**WHAT THE TASK REQUIRES:**
Give every entry again, word for word and in full.

**GIVEN ENTRIES:**

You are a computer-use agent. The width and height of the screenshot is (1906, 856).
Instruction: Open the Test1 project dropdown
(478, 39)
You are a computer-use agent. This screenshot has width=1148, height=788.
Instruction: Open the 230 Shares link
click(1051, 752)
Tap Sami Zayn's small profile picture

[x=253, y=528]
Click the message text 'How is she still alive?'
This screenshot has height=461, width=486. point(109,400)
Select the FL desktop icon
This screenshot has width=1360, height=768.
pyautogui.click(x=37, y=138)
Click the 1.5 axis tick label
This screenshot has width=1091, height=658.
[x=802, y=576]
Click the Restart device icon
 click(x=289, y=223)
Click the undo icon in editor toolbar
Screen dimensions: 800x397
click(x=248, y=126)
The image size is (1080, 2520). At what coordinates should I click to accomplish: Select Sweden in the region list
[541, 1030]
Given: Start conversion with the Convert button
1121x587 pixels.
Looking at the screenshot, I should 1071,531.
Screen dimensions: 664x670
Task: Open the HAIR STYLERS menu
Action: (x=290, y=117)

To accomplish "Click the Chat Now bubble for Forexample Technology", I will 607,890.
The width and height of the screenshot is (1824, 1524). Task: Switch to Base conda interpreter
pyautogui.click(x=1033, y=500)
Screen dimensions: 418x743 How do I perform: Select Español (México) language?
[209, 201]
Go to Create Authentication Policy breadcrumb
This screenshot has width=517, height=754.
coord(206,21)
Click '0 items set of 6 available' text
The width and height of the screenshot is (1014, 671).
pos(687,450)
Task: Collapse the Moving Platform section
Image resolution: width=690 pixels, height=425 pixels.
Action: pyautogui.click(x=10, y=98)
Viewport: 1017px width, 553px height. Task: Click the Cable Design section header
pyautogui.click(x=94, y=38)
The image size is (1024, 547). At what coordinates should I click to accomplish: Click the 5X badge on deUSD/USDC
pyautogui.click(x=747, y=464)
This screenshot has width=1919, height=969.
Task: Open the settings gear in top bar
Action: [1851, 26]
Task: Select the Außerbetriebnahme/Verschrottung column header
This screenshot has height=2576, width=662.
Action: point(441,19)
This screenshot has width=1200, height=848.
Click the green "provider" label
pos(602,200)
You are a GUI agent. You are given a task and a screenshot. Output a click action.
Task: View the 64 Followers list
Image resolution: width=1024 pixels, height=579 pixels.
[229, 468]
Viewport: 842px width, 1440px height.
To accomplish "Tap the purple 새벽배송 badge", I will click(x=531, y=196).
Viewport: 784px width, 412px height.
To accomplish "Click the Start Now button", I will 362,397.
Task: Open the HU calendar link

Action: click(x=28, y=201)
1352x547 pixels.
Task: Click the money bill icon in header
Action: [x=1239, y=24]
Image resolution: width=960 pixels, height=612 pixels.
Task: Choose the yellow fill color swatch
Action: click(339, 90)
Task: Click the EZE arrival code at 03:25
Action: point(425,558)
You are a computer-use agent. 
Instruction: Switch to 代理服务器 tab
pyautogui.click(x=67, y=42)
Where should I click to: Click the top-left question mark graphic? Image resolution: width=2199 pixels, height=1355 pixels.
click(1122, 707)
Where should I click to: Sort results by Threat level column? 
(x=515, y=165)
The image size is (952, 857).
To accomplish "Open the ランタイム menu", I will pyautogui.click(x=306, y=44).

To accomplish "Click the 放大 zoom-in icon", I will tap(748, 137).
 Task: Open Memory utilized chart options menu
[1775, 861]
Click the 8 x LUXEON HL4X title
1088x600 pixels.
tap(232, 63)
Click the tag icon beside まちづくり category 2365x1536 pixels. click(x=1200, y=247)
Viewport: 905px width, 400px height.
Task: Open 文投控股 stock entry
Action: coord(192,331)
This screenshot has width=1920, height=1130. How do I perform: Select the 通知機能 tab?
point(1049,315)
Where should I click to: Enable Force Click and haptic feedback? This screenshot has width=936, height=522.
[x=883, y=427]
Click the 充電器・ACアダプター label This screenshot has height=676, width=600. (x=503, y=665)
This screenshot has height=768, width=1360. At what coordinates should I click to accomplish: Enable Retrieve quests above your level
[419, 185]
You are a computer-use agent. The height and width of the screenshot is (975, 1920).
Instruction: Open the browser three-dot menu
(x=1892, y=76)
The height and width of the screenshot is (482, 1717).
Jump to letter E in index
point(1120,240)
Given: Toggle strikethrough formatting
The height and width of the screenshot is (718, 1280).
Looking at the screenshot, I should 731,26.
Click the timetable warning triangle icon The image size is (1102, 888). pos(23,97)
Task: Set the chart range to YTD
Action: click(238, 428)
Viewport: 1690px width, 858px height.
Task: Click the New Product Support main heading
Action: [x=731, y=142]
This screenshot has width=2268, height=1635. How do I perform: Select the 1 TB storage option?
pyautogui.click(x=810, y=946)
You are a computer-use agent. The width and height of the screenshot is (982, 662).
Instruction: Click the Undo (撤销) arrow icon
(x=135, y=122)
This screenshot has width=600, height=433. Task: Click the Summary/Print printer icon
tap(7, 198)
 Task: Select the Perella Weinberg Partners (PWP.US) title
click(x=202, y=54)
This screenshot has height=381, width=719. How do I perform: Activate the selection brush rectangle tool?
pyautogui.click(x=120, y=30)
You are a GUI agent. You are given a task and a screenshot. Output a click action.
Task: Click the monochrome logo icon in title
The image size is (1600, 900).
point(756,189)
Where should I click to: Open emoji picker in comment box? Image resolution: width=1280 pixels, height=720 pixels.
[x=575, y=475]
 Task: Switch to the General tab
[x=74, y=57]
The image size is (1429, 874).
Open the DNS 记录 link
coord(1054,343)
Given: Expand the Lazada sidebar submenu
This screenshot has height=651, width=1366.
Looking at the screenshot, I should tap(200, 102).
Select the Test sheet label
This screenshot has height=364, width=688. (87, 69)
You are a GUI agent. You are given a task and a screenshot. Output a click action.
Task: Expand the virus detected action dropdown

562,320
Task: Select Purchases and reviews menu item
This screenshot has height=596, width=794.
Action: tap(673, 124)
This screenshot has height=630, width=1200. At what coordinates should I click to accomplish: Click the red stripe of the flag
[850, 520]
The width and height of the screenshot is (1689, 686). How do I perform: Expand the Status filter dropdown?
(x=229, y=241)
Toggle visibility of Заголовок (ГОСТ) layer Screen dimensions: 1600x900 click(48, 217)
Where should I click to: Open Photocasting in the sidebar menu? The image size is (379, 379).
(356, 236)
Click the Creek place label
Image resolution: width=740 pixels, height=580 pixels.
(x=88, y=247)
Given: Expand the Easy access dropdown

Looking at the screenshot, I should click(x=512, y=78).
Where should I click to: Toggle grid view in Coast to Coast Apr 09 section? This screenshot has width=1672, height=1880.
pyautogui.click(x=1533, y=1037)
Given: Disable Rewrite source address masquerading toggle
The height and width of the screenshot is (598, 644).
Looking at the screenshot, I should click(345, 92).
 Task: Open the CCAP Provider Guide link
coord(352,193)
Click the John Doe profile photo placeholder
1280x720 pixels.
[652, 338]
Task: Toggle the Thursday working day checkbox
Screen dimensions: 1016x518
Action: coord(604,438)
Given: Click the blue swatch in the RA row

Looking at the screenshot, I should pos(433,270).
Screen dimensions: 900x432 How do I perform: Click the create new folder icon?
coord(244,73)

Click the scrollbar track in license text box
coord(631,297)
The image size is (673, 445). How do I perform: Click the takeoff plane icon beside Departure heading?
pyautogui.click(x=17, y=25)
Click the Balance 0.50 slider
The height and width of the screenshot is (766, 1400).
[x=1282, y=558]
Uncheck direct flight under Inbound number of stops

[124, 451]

**YOUR SOLUTION:**
You are a computer-use agent. The width and height of the screenshot is (1906, 856).
Instruction: Open the Test1 project dropdown
(478, 39)
You are a computer-use agent. This screenshot has width=1148, height=788.
Instruction: Open the 230 Shares link
click(1051, 752)
Tap Sami Zayn's small profile picture

[x=253, y=528]
Click the message text 'How is she still alive?'
This screenshot has height=461, width=486. point(109,400)
Select the FL desktop icon
This screenshot has width=1360, height=768.
pyautogui.click(x=37, y=138)
Click the 1.5 axis tick label
This screenshot has width=1091, height=658.
[x=802, y=576]
Click the Restart device icon
 click(x=289, y=223)
Click the undo icon in editor toolbar
Screen dimensions: 800x397
click(x=248, y=126)
The image size is (1080, 2520). At what coordinates should I click to accomplish: Select Sweden in the region list
[541, 1030]
Given: Start conversion with the Convert button
1121x587 pixels.
Looking at the screenshot, I should 1071,531.
Screen dimensions: 664x670
Task: Open the HAIR STYLERS menu
Action: (x=290, y=117)

To accomplish "Click the Chat Now bubble for Forexample Technology", I will 607,890.
The width and height of the screenshot is (1824, 1524). Task: Switch to Base conda interpreter
pyautogui.click(x=1033, y=500)
Screen dimensions: 418x743 How do I perform: Select Español (México) language?
[209, 201]
Go to Create Authentication Policy breadcrumb
This screenshot has width=517, height=754.
coord(206,21)
Click '0 items set of 6 available' text
The width and height of the screenshot is (1014, 671).
pos(687,450)
Task: Collapse the Moving Platform section
Image resolution: width=690 pixels, height=425 pixels.
Action: pyautogui.click(x=10, y=98)
Viewport: 1017px width, 553px height. Task: Click the Cable Design section header
pyautogui.click(x=94, y=38)
The image size is (1024, 547). At what coordinates should I click to accomplish: Click the 5X badge on deUSD/USDC
pyautogui.click(x=747, y=464)
This screenshot has width=1919, height=969.
Task: Open the settings gear in top bar
Action: [1851, 26]
Task: Select the Außerbetriebnahme/Verschrottung column header
This screenshot has height=2576, width=662.
Action: point(441,19)
This screenshot has width=1200, height=848.
Click the green "provider" label
pos(602,200)
You are a GUI agent. You are given a task and a screenshot. Output a click action.
Task: View the 64 Followers list
Image resolution: width=1024 pixels, height=579 pixels.
[229, 468]
Viewport: 842px width, 1440px height.
To accomplish "Tap the purple 새벽배송 badge", I will click(x=531, y=196).
Viewport: 784px width, 412px height.
To accomplish "Click the Start Now button", I will 362,397.
Task: Open the HU calendar link

Action: click(x=28, y=201)
1352x547 pixels.
Task: Click the money bill icon in header
Action: [x=1239, y=24]
Image resolution: width=960 pixels, height=612 pixels.
Task: Choose the yellow fill color swatch
Action: click(339, 90)
Task: Click the EZE arrival code at 03:25
Action: point(425,558)
You are a computer-use agent. 
Instruction: Switch to 代理服务器 tab
pyautogui.click(x=67, y=42)
Where should I click to: Click the top-left question mark graphic? Image resolution: width=2199 pixels, height=1355 pixels.
click(1122, 707)
Where should I click to: Sort results by Threat level column? 
(x=515, y=165)
The image size is (952, 857).
To accomplish "Open the ランタイム menu", I will pyautogui.click(x=306, y=44).

To accomplish "Click the 放大 zoom-in icon", I will tap(748, 137).
 Task: Open Memory utilized chart options menu
[1775, 861]
Click the 8 x LUXEON HL4X title
1088x600 pixels.
tap(232, 63)
Click the tag icon beside まちづくり category 2365x1536 pixels. click(x=1200, y=247)
Viewport: 905px width, 400px height.
Task: Open 文投控股 stock entry
Action: coord(192,331)
This screenshot has width=1920, height=1130. How do I perform: Select the 通知機能 tab?
point(1049,315)
Where should I click to: Enable Force Click and haptic feedback? This screenshot has width=936, height=522.
[x=883, y=427]
Click the 充電器・ACアダプター label This screenshot has height=676, width=600. (x=503, y=665)
This screenshot has height=768, width=1360. At what coordinates should I click to accomplish: Enable Retrieve quests above your level
[419, 185]
You are a computer-use agent. The height and width of the screenshot is (975, 1920).
Instruction: Open the browser three-dot menu
(x=1892, y=76)
The height and width of the screenshot is (482, 1717).
Jump to letter E in index
point(1120,240)
Given: Toggle strikethrough formatting
The height and width of the screenshot is (718, 1280).
Looking at the screenshot, I should 731,26.
Click the timetable warning triangle icon The image size is (1102, 888). pos(23,97)
Task: Set the chart range to YTD
Action: click(238, 428)
Viewport: 1690px width, 858px height.
Task: Click the New Product Support main heading
Action: [x=731, y=142]
This screenshot has width=2268, height=1635. How do I perform: Select the 1 TB storage option?
pyautogui.click(x=810, y=946)
You are a computer-use agent. The width and height of the screenshot is (982, 662).
Instruction: Click the Undo (撤销) arrow icon
(x=135, y=122)
This screenshot has width=600, height=433. Task: Click the Summary/Print printer icon
tap(7, 198)
 Task: Select the Perella Weinberg Partners (PWP.US) title
click(x=202, y=54)
This screenshot has height=381, width=719. How do I perform: Activate the selection brush rectangle tool?
pyautogui.click(x=120, y=30)
You are a GUI agent. You are given a task and a screenshot. Output a click action.
Task: Click the monochrome logo icon in title
The image size is (1600, 900).
point(756,189)
Where should I click to: Open emoji picker in comment box? Image resolution: width=1280 pixels, height=720 pixels.
[x=575, y=475]
 Task: Switch to the General tab
[x=74, y=57]
The image size is (1429, 874).
Open the DNS 记录 link
coord(1054,343)
Given: Expand the Lazada sidebar submenu
This screenshot has height=651, width=1366.
Looking at the screenshot, I should tap(200, 102).
Select the Test sheet label
This screenshot has height=364, width=688. (87, 69)
You are a GUI agent. You are given a task and a screenshot. Output a click action.
Task: Expand the virus detected action dropdown

562,320
Task: Select Purchases and reviews menu item
This screenshot has height=596, width=794.
Action: tap(673, 124)
This screenshot has height=630, width=1200. At what coordinates should I click to accomplish: Click the red stripe of the flag
[850, 520]
The width and height of the screenshot is (1689, 686). How do I perform: Expand the Status filter dropdown?
(x=229, y=241)
Toggle visibility of Заголовок (ГОСТ) layer Screen dimensions: 1600x900 click(48, 217)
Where should I click to: Open Photocasting in the sidebar menu? The image size is (379, 379).
(356, 236)
Click the Creek place label
Image resolution: width=740 pixels, height=580 pixels.
(x=88, y=247)
Given: Expand the Easy access dropdown

Looking at the screenshot, I should click(x=512, y=78).
Where should I click to: Toggle grid view in Coast to Coast Apr 09 section? This screenshot has width=1672, height=1880.
pyautogui.click(x=1533, y=1037)
Given: Disable Rewrite source address masquerading toggle
The height and width of the screenshot is (598, 644).
Looking at the screenshot, I should click(345, 92).
 Task: Open the CCAP Provider Guide link
coord(352,193)
Click the John Doe profile photo placeholder
1280x720 pixels.
[652, 338]
Task: Toggle the Thursday working day checkbox
Screen dimensions: 1016x518
Action: coord(604,438)
Given: Click the blue swatch in the RA row

Looking at the screenshot, I should pos(433,270).
Screen dimensions: 900x432 How do I perform: Click the create new folder icon?
coord(244,73)

Click the scrollbar track in license text box
coord(631,297)
The image size is (673, 445). How do I perform: Click the takeoff plane icon beside Departure heading?
pyautogui.click(x=17, y=25)
Click the Balance 0.50 slider
The height and width of the screenshot is (766, 1400).
[x=1282, y=558]
Uncheck direct flight under Inbound number of stops

[124, 451]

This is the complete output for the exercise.